▸ **TASKS FOR THIS EXERCISE**
• 1. In the forum thread on the etymology of the name, which Psalms verse is quoted to show the root שוה meaning "to regard"?
• 2. In the entries, take the lines from the one containing "You are a GUI" through the one containing "click(310, 96)" and put them into a JSON list of strings, one string per line. Skip blank lines and leave the pictures out.

▸ **EXTRACTED TEXT**
--- Start ---

The name comes from the root שוה, that bears the general meaning of likeness and equality (to equal, to be like); the paradigm (משקל) is imperfect of Qal (a common paradigm for names) + pronominal suffix י, thus making it "(let him) be like me".


----------



## Isidore Demsky

Thank you.

So the definite form used in Numbers 26 (הישוי) would mean "let him be like me," or "let them be like me"?


----------



## airelibre

No, הישוי means nothing special by itself, it is ה+ישוי, since משפחת הישוי needs to be definite: *the* family of *the* Yishvites (also translated as Jesuits) rather than משפחת ישוי, *a* family of Yishvi/Yishvites.


----------



## Isidore Demsky

Thank you.


----------



## origumi

arbelyoni said:


> The name comes from the root שוה, that bears the general meaning of likeness and equality (to equal, to be like); the paradigm (משקל) is imperfect of Qal (a common paradigm for names) + pronominal suffix י, thus making it "(let him) be like me".


I'm afraid this etymology, as well as the popular etymology mentioned above for מיכאל, is not well established. For example, root שוה may mean in this case _to regard_, _consider_, _think about_, as in שיויתי השם לנגדי תמיד (Psalms 16:8), and then ישוי may mean _the one I think of_, or more likely _may God think _(= help, guard)_ of him_. And this too is merely a conjecture. The last yod may mean _my_, and yet also be a variant of ה as happens in Phoenician and northern Hebrew.


----------



## Isidore Demsky

airelibre said:


> No, הישוי means nothing special by itself, it is ה+ישוי, since משפחת הישוי needs to be definite: *the* family of *the* Yishvites (also translated as Jesuits) rather than משפחת ישוי, *a* family of Yishvi/Yishvites.





origumi said:


> I'm afraid this etymology, as well as the  popular etymology mentioned above for מיכאל, is not well established.  For example, root שוה may mean in this case _to regard_, _consider_, _think about_, as in שיויתי השם לנגדי תמיד (Psalms 16:8), and then ישוי may mean _the one I think of_, or more likely _may God think _(= help, guard)_ of him_. And this too is merely a conjecture. The last yod may mean _my_, and yet also be a variant of ה as happens in Phoenician and northern Hebrew.



Thank you both.


----------

--- End ---

▸ **MATERIAL FOR THIS TASK**
--- Start ---

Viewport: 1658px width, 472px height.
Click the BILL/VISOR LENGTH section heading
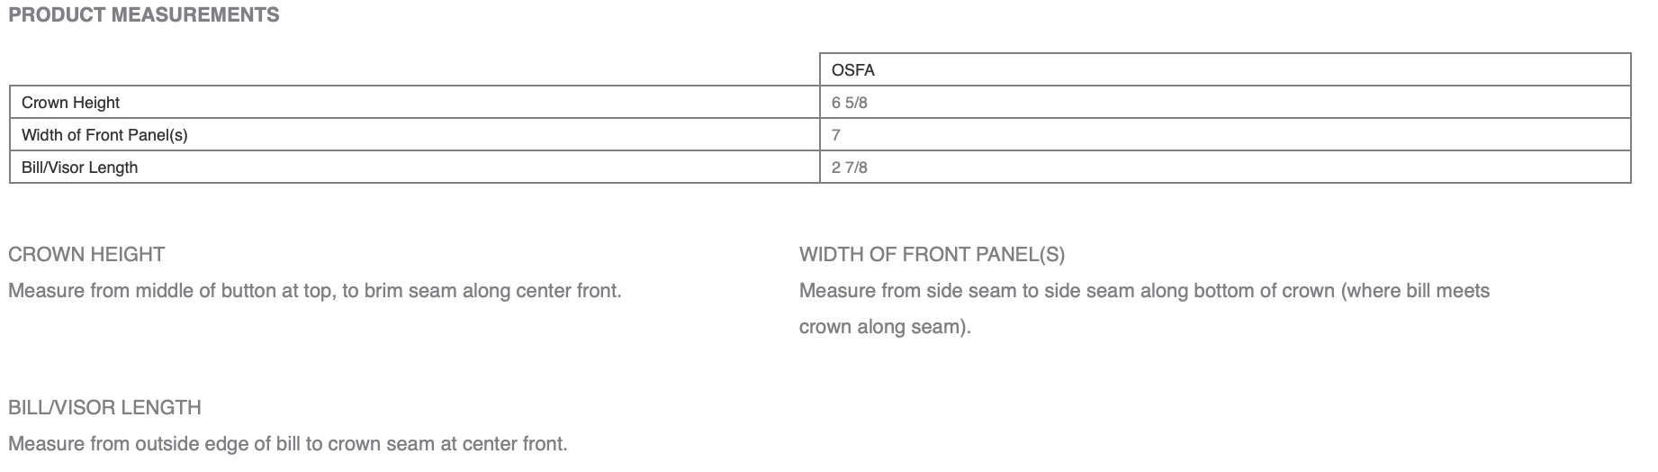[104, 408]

--- End ---
--- Start ---

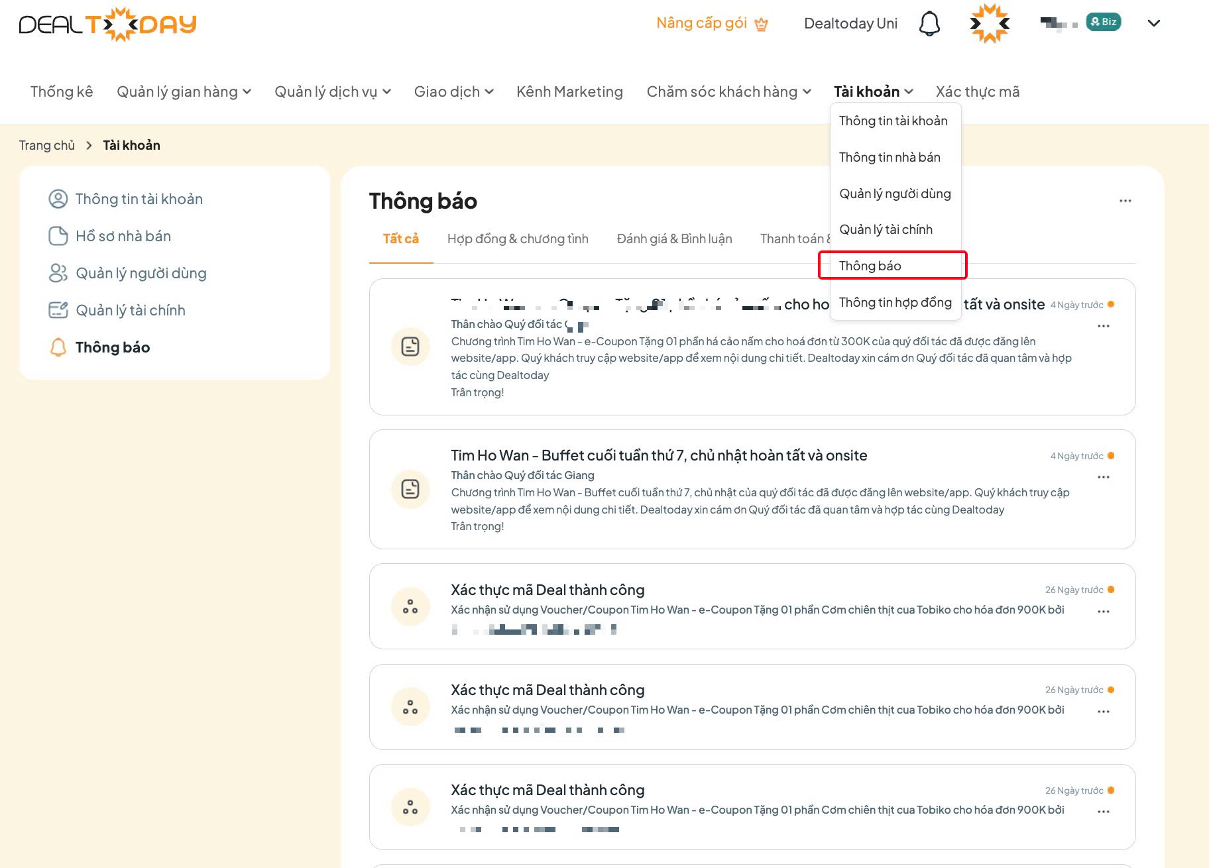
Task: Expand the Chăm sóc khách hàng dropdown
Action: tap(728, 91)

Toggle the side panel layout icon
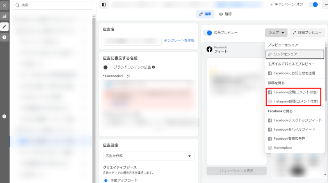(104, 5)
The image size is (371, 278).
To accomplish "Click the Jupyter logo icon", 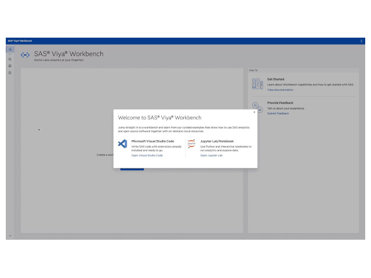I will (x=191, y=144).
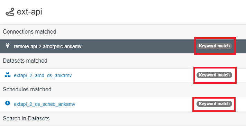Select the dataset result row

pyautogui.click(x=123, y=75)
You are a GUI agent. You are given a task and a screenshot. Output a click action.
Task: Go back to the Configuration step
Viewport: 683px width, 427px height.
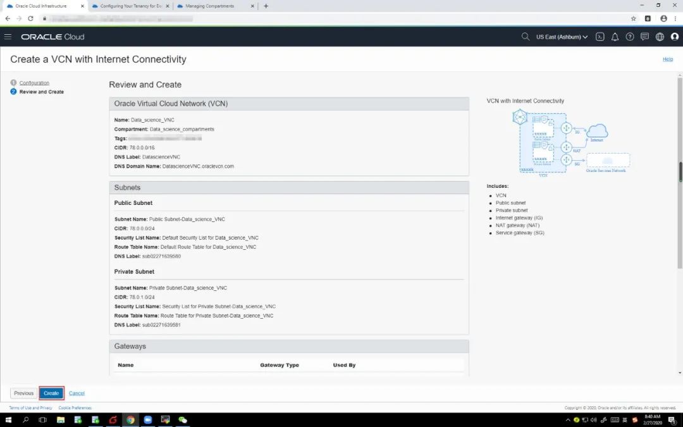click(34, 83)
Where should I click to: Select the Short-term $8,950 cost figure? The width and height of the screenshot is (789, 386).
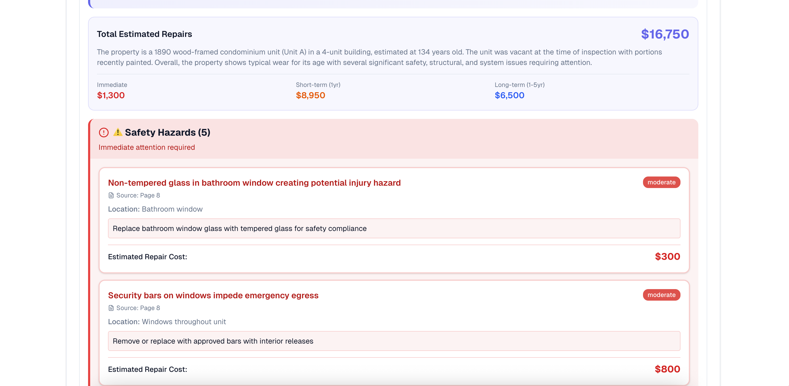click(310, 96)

--- End ---

▸ **RESULTS OF THE TASKS**
• 1. Psalms 16:8

• 2.
[
  "You are a GUI agent. You are given a task and a screenshot. Output a click action.",
  "Task: Go back to the Configuration step",
  "Viewport: 683px width, 427px height.",
  "click(34, 83)",
  "Where should I click to: Select the Short-term $8,950 cost figure? The width and height of the screenshot is (789, 386).",
  "click(310, 96)"
]